* Requirement *
All entries should be output exactly as they stand.
(Beginning of Extracted information)
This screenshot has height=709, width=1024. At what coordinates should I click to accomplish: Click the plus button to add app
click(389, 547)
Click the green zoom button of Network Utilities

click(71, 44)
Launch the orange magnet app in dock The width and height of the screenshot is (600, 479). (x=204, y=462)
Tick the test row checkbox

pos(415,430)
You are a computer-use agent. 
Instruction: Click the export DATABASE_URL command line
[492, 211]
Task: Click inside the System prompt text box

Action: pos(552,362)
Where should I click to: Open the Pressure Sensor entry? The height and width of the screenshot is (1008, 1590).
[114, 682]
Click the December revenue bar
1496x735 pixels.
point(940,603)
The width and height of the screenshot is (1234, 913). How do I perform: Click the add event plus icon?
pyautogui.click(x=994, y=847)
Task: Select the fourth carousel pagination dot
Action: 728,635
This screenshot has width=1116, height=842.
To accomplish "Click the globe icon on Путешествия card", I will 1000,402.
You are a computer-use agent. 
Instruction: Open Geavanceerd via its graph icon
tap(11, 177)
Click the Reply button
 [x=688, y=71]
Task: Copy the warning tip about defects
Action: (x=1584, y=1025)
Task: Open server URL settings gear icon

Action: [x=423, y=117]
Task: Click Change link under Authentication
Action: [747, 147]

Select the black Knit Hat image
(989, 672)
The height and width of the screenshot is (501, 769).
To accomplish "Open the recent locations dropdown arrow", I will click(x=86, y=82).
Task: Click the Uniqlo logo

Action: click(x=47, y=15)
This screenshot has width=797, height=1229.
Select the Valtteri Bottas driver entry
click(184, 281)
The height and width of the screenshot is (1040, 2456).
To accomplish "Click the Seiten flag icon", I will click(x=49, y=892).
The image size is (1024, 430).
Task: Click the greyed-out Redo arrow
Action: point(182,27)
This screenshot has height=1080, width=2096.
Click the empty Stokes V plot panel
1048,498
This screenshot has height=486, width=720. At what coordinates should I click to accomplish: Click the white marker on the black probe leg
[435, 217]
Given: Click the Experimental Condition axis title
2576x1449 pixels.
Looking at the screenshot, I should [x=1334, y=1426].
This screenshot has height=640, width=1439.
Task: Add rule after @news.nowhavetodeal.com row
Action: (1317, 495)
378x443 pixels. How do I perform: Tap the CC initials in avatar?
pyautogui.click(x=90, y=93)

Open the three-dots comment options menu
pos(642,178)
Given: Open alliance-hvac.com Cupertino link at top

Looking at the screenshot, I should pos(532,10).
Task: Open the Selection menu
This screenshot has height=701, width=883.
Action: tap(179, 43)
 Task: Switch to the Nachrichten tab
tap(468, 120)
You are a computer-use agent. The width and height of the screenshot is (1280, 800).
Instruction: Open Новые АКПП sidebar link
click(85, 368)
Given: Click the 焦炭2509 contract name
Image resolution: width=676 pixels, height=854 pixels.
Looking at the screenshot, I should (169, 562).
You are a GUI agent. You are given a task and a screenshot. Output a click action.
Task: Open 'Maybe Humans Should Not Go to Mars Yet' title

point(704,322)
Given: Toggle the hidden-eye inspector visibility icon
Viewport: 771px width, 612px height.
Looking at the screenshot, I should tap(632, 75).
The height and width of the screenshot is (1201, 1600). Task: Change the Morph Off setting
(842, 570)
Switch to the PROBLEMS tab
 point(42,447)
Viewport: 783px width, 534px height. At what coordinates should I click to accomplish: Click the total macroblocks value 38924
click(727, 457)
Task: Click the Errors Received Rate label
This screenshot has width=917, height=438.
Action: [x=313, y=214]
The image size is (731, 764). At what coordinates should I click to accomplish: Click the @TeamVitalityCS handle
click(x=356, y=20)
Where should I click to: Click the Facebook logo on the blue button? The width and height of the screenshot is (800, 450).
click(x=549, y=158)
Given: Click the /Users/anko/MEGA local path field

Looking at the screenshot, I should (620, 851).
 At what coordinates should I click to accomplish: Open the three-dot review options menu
(End of Extracted information)
* Response to the exercise *
This screenshot has height=709, width=1024. At what coordinates should I click to accomplish: Click the plus button to add app
click(389, 547)
Click the green zoom button of Network Utilities

click(71, 44)
Launch the orange magnet app in dock The width and height of the screenshot is (600, 479). (x=204, y=462)
Tick the test row checkbox

pos(415,430)
You are a computer-use agent. 
Instruction: Click the export DATABASE_URL command line
[492, 211]
Task: Click inside the System prompt text box

Action: pos(552,362)
Where should I click to: Open the Pressure Sensor entry? The height and width of the screenshot is (1008, 1590).
[114, 682]
Click the December revenue bar
1496x735 pixels.
point(940,603)
The width and height of the screenshot is (1234, 913). How do I perform: Click the add event plus icon?
pyautogui.click(x=994, y=847)
Task: Select the fourth carousel pagination dot
Action: 728,635
This screenshot has width=1116, height=842.
To accomplish "Click the globe icon on Путешествия card", I will 1000,402.
You are a computer-use agent. 
Instruction: Open Geavanceerd via its graph icon
tap(11, 177)
Click the Reply button
 [x=688, y=71]
Task: Copy the warning tip about defects
Action: (x=1584, y=1025)
Task: Open server URL settings gear icon

Action: [x=423, y=117]
Task: Click Change link under Authentication
Action: [747, 147]

Select the black Knit Hat image
(989, 672)
The height and width of the screenshot is (501, 769).
To accomplish "Open the recent locations dropdown arrow", I will click(x=86, y=82).
Task: Click the Uniqlo logo

Action: click(x=47, y=15)
This screenshot has width=797, height=1229.
Select the Valtteri Bottas driver entry
click(184, 281)
The height and width of the screenshot is (1040, 2456).
To accomplish "Click the Seiten flag icon", I will click(x=49, y=892).
The image size is (1024, 430).
Task: Click the greyed-out Redo arrow
Action: point(182,27)
This screenshot has height=1080, width=2096.
Click the empty Stokes V plot panel
1048,498
This screenshot has height=486, width=720. At what coordinates should I click to accomplish: Click the white marker on the black probe leg
[435, 217]
Given: Click the Experimental Condition axis title
2576x1449 pixels.
Looking at the screenshot, I should [x=1334, y=1426].
This screenshot has height=640, width=1439.
Task: Add rule after @news.nowhavetodeal.com row
Action: (1317, 495)
378x443 pixels. How do I perform: Tap the CC initials in avatar?
pyautogui.click(x=90, y=93)

Open the three-dots comment options menu
pos(642,178)
Given: Open alliance-hvac.com Cupertino link at top

Looking at the screenshot, I should pos(532,10).
Task: Open the Selection menu
This screenshot has height=701, width=883.
Action: tap(179, 43)
 Task: Switch to the Nachrichten tab
tap(468, 120)
You are a computer-use agent. The width and height of the screenshot is (1280, 800).
Instruction: Open Новые АКПП sidebar link
click(85, 368)
Given: Click the 焦炭2509 contract name
Image resolution: width=676 pixels, height=854 pixels.
Looking at the screenshot, I should (169, 562).
You are a GUI agent. You are given a task and a screenshot. Output a click action.
Task: Open 'Maybe Humans Should Not Go to Mars Yet' title

point(704,322)
Given: Toggle the hidden-eye inspector visibility icon
Viewport: 771px width, 612px height.
Looking at the screenshot, I should tap(632, 75).
The height and width of the screenshot is (1201, 1600). Task: Change the Morph Off setting
(842, 570)
Switch to the PROBLEMS tab
 point(42,447)
Viewport: 783px width, 534px height. At what coordinates should I click to accomplish: Click the total macroblocks value 38924
click(727, 457)
Task: Click the Errors Received Rate label
This screenshot has width=917, height=438.
Action: [x=313, y=214]
The image size is (731, 764). At what coordinates should I click to accomplish: Click the @TeamVitalityCS handle
click(x=356, y=20)
Where should I click to: Click the Facebook logo on the blue button? The width and height of the screenshot is (800, 450).
click(x=549, y=158)
Given: Click the /Users/anko/MEGA local path field

Looking at the screenshot, I should (620, 851).
 At what coordinates should I click to accomplish: Open the three-dot review options menu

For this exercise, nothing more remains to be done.